Source extract.
— Start —

By failing to reflect even briefly on these types of crime, the bishops have perpetuated the myth that crime remains largely the localized street version. In terms of the victims created, it is not. Systemic crime by corporations and governments remains by far the biggest killer. This document virtually ignores its existence.

In affirming Thomas Aquinas’ teaching on punishment, reiterated in the Catechism of the Catholic Church, the bishops have failed to deal effectively with the American obsession with punishment, which seems rooted within the very psyche of the nation. How else can one explain the fact that the United States so frequently imposes the death penalty and imprisons at up to 15 times the rate of some European countries? Are American people really that bad? Or, as appears more likely, is the dark side of the culture somehow obsessed with punishment? In the document both automatic punishment and widespread imprisonment are assumed to be valid. The irony is that such assumptions fly in the face of the specific moral teachings on the dignity of the human person that the bishops rightly proclaim. Sadly they fail to nail home the obvious connection between this lack of dignity and a culture wedded to punishment, imprisonment and the death penalty.

— End —

Dataset records.
— Start —

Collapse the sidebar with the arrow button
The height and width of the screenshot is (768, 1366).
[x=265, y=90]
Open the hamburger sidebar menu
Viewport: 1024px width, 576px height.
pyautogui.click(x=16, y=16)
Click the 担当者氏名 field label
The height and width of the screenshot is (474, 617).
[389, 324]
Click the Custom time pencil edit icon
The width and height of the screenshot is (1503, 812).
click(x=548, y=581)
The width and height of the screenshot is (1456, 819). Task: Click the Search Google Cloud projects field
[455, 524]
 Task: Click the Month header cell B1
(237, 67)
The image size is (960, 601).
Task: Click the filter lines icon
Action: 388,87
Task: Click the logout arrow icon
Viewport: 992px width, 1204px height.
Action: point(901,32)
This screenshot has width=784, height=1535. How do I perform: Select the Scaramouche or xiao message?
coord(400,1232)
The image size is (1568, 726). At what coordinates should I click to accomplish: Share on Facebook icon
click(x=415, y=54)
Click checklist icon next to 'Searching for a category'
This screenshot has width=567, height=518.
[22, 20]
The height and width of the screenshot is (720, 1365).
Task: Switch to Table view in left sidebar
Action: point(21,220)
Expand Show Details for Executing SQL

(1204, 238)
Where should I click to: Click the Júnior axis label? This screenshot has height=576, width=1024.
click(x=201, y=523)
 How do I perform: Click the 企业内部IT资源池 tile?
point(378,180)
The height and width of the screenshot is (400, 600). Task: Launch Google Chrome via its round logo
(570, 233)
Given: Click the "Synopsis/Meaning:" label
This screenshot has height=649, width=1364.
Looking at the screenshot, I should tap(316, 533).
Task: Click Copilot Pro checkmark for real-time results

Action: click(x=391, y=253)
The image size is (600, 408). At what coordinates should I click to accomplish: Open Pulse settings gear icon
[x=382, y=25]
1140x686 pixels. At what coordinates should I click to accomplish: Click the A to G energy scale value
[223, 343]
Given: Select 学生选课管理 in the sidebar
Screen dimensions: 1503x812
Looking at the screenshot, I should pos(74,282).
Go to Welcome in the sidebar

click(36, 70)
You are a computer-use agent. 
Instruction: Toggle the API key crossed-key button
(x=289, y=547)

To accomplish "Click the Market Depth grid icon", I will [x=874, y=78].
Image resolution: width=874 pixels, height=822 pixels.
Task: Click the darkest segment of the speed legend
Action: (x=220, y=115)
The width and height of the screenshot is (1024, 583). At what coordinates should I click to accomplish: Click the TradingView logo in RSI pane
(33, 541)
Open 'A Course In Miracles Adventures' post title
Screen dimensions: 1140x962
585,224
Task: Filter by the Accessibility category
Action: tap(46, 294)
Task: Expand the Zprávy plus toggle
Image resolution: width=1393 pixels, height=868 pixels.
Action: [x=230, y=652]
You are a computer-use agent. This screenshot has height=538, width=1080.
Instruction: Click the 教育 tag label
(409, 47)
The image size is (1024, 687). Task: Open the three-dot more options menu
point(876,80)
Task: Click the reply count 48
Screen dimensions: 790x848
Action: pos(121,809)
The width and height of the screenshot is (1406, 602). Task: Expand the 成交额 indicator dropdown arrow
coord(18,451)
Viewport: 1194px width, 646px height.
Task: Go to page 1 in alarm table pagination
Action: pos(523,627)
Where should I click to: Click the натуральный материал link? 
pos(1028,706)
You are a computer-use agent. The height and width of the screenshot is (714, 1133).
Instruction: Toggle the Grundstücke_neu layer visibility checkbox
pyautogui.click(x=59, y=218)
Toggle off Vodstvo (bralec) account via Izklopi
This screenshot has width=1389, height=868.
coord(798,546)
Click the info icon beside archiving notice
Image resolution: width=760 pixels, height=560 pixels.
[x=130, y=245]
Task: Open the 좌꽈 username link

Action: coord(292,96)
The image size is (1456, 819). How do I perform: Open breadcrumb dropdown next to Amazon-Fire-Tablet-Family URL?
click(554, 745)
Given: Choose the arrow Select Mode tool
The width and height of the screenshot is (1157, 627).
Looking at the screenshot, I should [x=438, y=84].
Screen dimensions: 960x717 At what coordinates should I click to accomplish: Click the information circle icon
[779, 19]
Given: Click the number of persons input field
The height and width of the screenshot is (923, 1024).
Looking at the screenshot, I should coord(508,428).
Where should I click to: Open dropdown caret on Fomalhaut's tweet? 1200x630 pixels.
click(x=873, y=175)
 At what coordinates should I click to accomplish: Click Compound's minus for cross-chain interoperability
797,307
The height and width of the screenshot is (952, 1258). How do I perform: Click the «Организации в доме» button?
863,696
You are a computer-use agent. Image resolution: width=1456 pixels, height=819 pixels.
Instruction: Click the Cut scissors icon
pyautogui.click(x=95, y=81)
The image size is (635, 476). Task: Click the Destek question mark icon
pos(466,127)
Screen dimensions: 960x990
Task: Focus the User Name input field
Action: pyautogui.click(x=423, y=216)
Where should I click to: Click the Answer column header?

— End —

Exercise objective. Return the full passage criticizing the bishops' document on crime and punishment, word for word.

Reply to the task.
By failing to reflect even briefly on these types of crime, the bishops have perpetuated the myth that crime remains largely the localized street version. In terms of the victims created, it is not. Systemic crime by corporations and governments remains by far the biggest killer. This document virtually ignores its existence.

In affirming Thomas Aquinas’ teaching on punishment, reiterated in the Catechism of the Catholic Church, the bishops have failed to deal effectively with the American obsession with punishment, which seems rooted within the very psyche of the nation. How else can one explain the fact that the United States so frequently imposes the death penalty and imprisons at up to 15 times the rate of some European countries? Are American people really that bad? Or, as appears more likely, is the dark side of the culture somehow obsessed with punishment? In the document both automatic punishment and widespread imprisonment are assumed to be valid. The irony is that such assumptions fly in the face of the specific moral teachings on the dignity of the human person that the bishops rightly proclaim. Sadly they fail to nail home the obvious connection between this lack of dignity and a culture wedded to punishment, imprisonment and the death penalty.